# Carolina Skiff J16: Re-powered and Re-rigged



## DuckNut (Apr 3, 2009)

Nice ride Eliot.

I know where your boat is parked in the first pick - fishy area not far away.

A realistic answer to redoing the gelcoat - forget about it. It will be expensive. To get the stains out, but a $3 can of Barkeepers friend and scrub.

Best wishes on your schooling.


----------



## Parrboy (Nov 18, 2012)

That thing looks great bro. Kinda looks like an extreme. Saweet


----------



## 8loco (Feb 12, 2012)

Is that console listed on the customgheenoe.com price list or was it custom?


----------



## GTSRGTSR (Nov 10, 2009)

Thats a great seat and console setup. Love it.


----------



## snookin99 (Apr 13, 2008)

Thanks for all the compliments guys, I appreciate it!



> Is that console listed on the customgheenoe.com price list or was it custom?
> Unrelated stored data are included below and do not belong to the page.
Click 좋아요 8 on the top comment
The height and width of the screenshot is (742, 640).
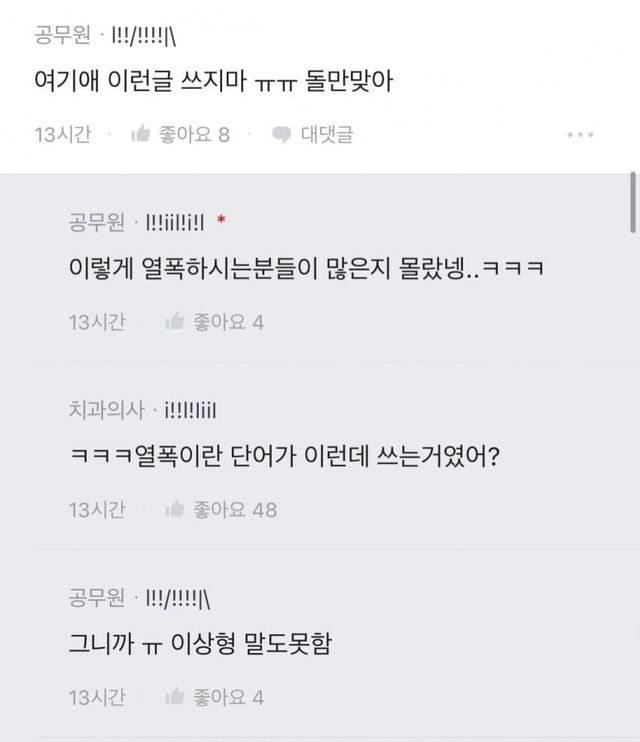(194, 134)
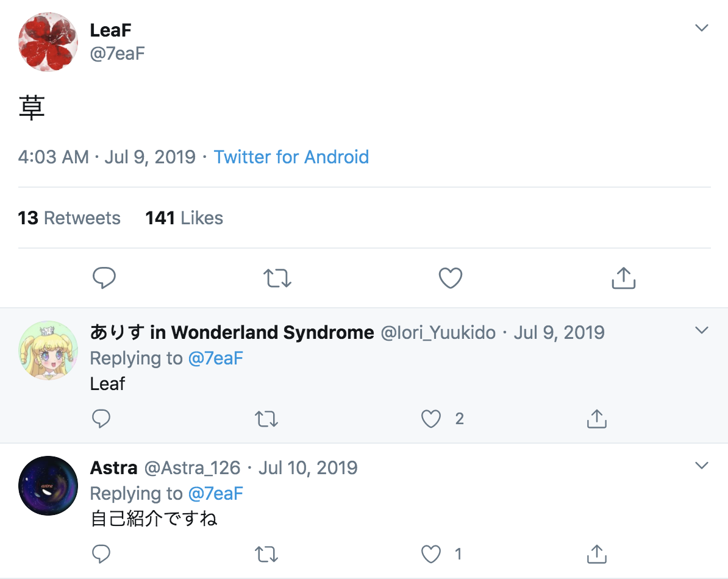This screenshot has height=579, width=728.
Task: Share LeaF's main tweet
Action: [x=623, y=279]
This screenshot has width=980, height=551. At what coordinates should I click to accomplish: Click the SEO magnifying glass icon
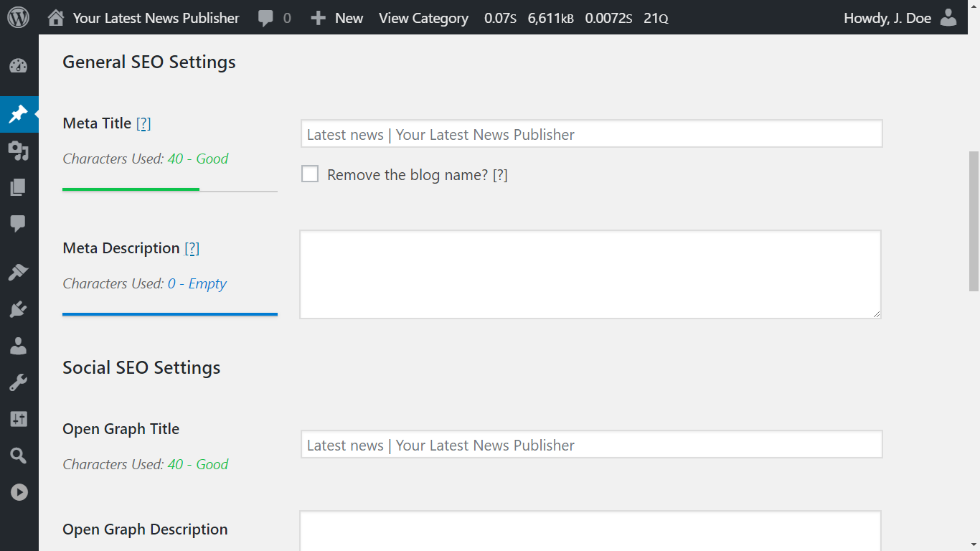coord(19,455)
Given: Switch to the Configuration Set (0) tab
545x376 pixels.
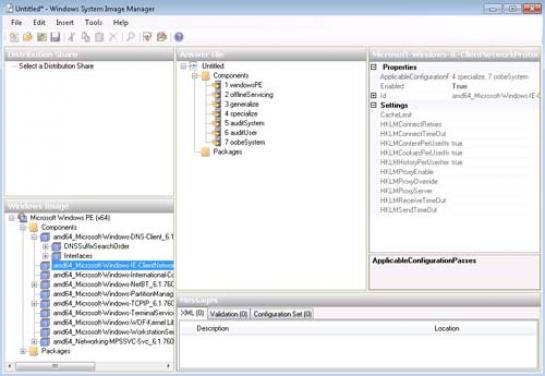Looking at the screenshot, I should [282, 314].
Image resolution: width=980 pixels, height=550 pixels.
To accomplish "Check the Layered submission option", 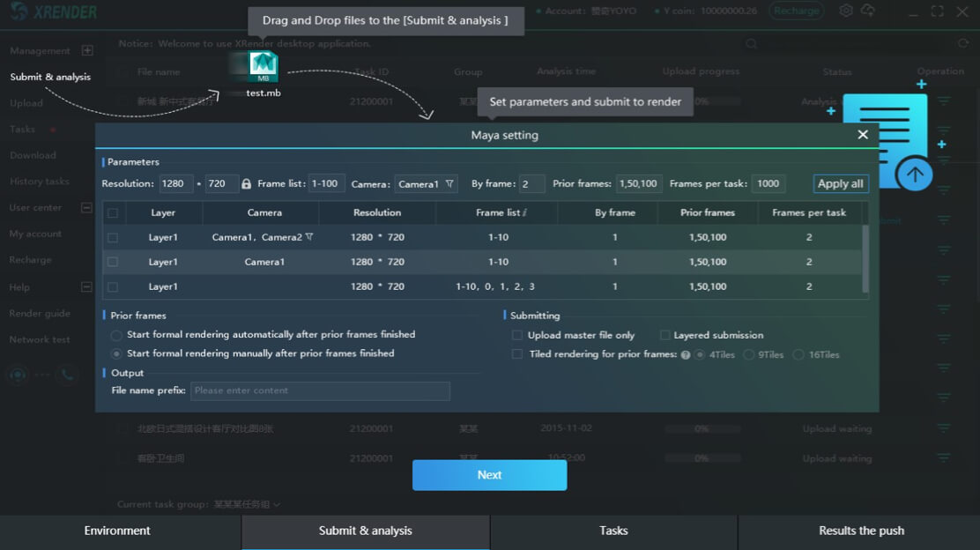I will pyautogui.click(x=666, y=336).
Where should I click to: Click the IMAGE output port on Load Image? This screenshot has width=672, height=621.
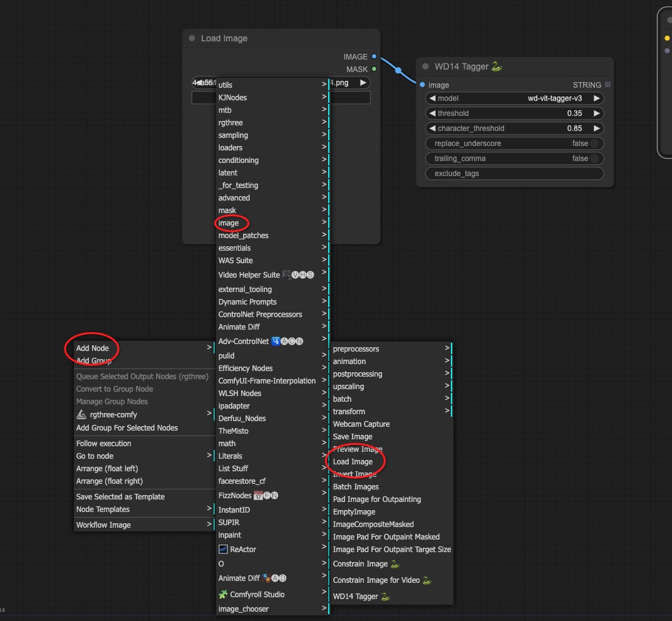click(374, 57)
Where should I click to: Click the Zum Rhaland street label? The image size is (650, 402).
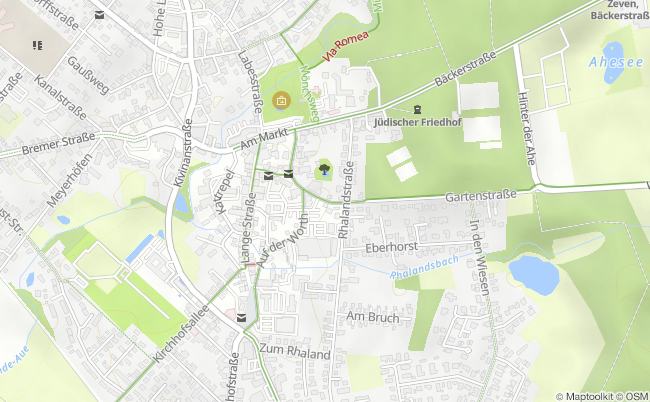pyautogui.click(x=295, y=351)
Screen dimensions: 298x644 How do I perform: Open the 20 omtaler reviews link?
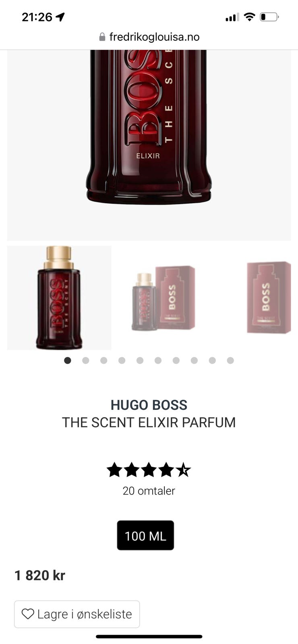coord(149,491)
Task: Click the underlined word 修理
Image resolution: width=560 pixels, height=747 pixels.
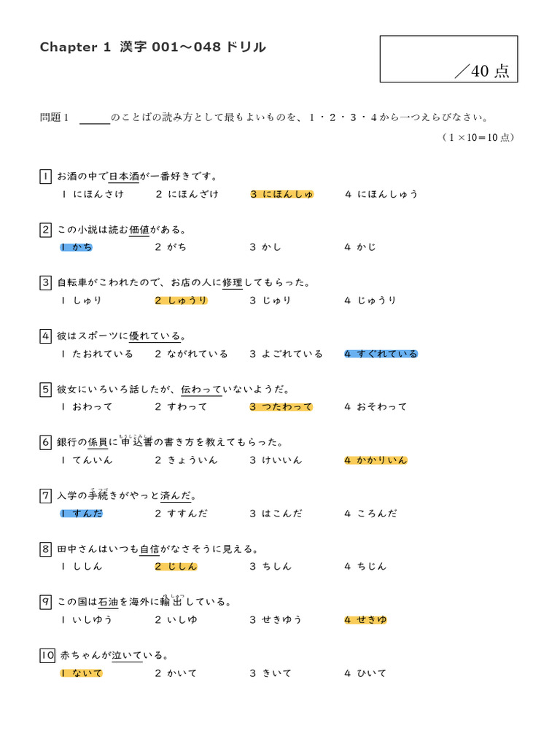Action: [233, 283]
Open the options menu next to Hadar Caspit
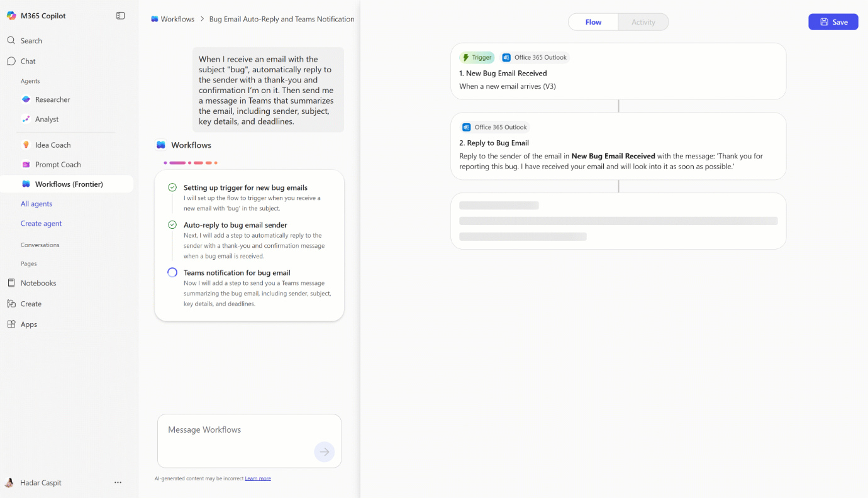This screenshot has width=868, height=498. 118,482
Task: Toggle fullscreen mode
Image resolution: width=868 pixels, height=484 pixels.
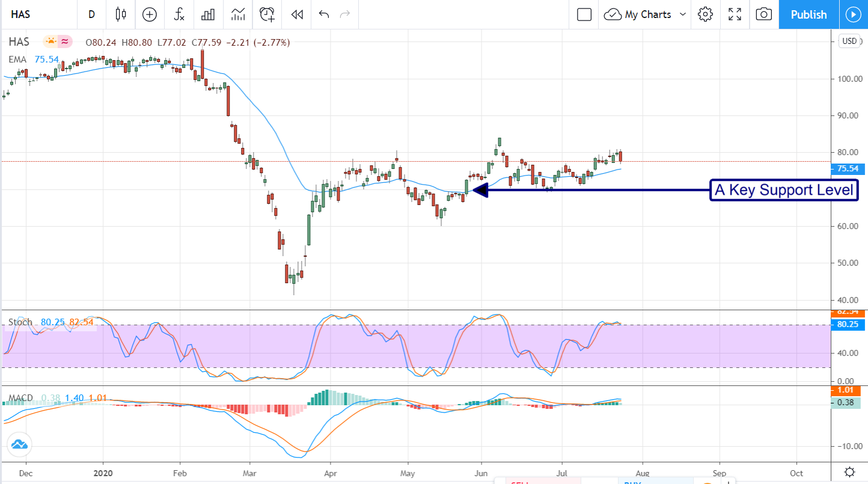Action: click(x=735, y=14)
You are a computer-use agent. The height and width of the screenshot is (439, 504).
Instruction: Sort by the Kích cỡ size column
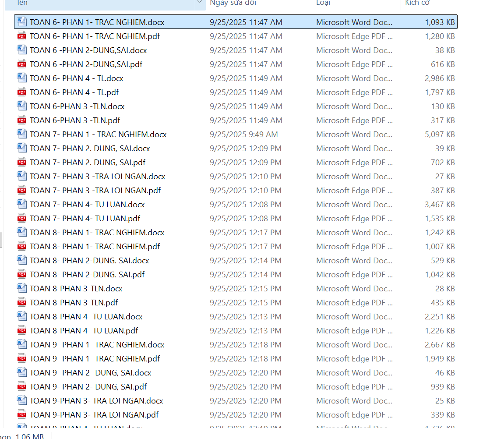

Yep this is the "Aluminum CC" on the customgheenoe price list. The price they have listed includes cutouts for the controls, gauges, etc, and its cheaper if you buy it without them.


----------



## Rick D (Nov 14, 2011)

I like the extreme setup. I bet the visibility is awesome.


----------



## ctoles86 (Aug 7, 2011)

How does the boat handle around the st marks area? Thanks


----------



## permitchaser (Aug 26, 2013)

Very nice looking boat. 40 mph in a Carolina skiff could be fun in some big chop
Best of luck with it and post some slime shots


----------